Une égalité révélatrice
Jean-Philippe Sadoul estime que ce résultat est un signe indéniable du souhait d'alternance parmi les électeurs. "Cela montre qu'une partie des citoyens a peut-être pensé qu'il n'était pas nécessaire de voter, pensant que notre victoire était acquise," explique-t-il. De son côté, Alain Cisternino, ancien adjoint, parle d'une forte demande pour une nouvelle gestion, soulignant l'importance de son projet alternatif.
Stratégies en opposition
En vue du second tour, Sadoul compte capitaliser sur les forces de son équipe actuelle et sur son bilan, tout en dénonçant les "propos orduriers" et les fausses rumeurs qui circulent sur les réseaux sociaux. Cisternino, quant à lui, mise sur une campagne de proximité pour mobiliser les électeurs absents lors du premier tour.
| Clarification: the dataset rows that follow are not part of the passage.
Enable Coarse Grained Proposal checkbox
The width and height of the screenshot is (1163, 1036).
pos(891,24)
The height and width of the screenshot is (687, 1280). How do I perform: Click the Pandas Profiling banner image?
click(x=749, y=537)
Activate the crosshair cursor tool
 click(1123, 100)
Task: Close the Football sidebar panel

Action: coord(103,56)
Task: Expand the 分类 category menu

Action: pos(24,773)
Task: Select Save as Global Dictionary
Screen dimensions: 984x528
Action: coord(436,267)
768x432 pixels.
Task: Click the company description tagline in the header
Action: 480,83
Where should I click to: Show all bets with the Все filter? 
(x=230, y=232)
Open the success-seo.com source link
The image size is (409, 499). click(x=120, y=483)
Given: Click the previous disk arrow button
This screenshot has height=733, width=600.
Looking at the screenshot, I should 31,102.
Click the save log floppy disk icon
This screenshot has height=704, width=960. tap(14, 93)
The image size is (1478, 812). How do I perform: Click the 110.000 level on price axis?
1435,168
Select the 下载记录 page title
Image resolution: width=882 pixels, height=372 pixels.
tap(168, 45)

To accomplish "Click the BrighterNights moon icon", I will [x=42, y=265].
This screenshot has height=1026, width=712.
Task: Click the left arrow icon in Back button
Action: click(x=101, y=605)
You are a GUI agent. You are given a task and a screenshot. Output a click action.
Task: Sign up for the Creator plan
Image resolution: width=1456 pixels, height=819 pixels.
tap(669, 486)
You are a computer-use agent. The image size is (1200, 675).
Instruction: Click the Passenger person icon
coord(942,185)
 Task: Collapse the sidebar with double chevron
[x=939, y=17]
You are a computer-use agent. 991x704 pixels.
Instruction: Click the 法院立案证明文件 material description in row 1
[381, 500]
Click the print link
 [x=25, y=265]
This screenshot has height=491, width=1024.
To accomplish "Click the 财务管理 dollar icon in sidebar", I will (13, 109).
L’avenir de Luc-la-Primaube
Sur la question de l’évolution de la commune, Sadoul évoque des défis démographiques importants, notamment le besoin de logements pour les jeunes et de services pour les aînés. Selon lui, "40 % de la population aura plus de 65 ans en 2035" et il s’agit de trouver des solutions durables en collaboration avec les associations et l’Agglomération. À l'inverse, Cisternino insiste sur un urbanisme maîtrisé, en demandant un moratoire sur les constructions d’immeubles afin de préserver l'identité rurale de la commune.
Engagements respectifs
Sadoul prévoit de poursuivre les projets déjà en cours, tels que des rénovations d’infrastructures locales et l’établissement d’une police municipale. Cisternino, de son côté, s'engage à améliorer le quotidien des habitants en rénovant les infrastructures et en impliquant les citoyens dans les décisions. "Travailler ensemble, c’est essentiel," déclare-t-il, soulignant la nécessité d'une approche collective.
Entente rompue
La rivalité personnelle entre les deux candidats a émergé, Sadoul accusant Cisternino d’avoir trahi la confiance et d’avoir annoncé sa candidature sans l’informer. Cisternino, quant à lui, souligne qu’il ne pouvait pas supporter le modèle de gouvernance d’un "homme providentiel" et appelle à une gestion plus démocratique et collaborative.
Alors que le scrutin s’approche, les Luco-Primaubois se préparent à choisir entre deux visions pour leur commune. La tension est palpable, et le résultat pourrait bien redéfinir le paysage politique local.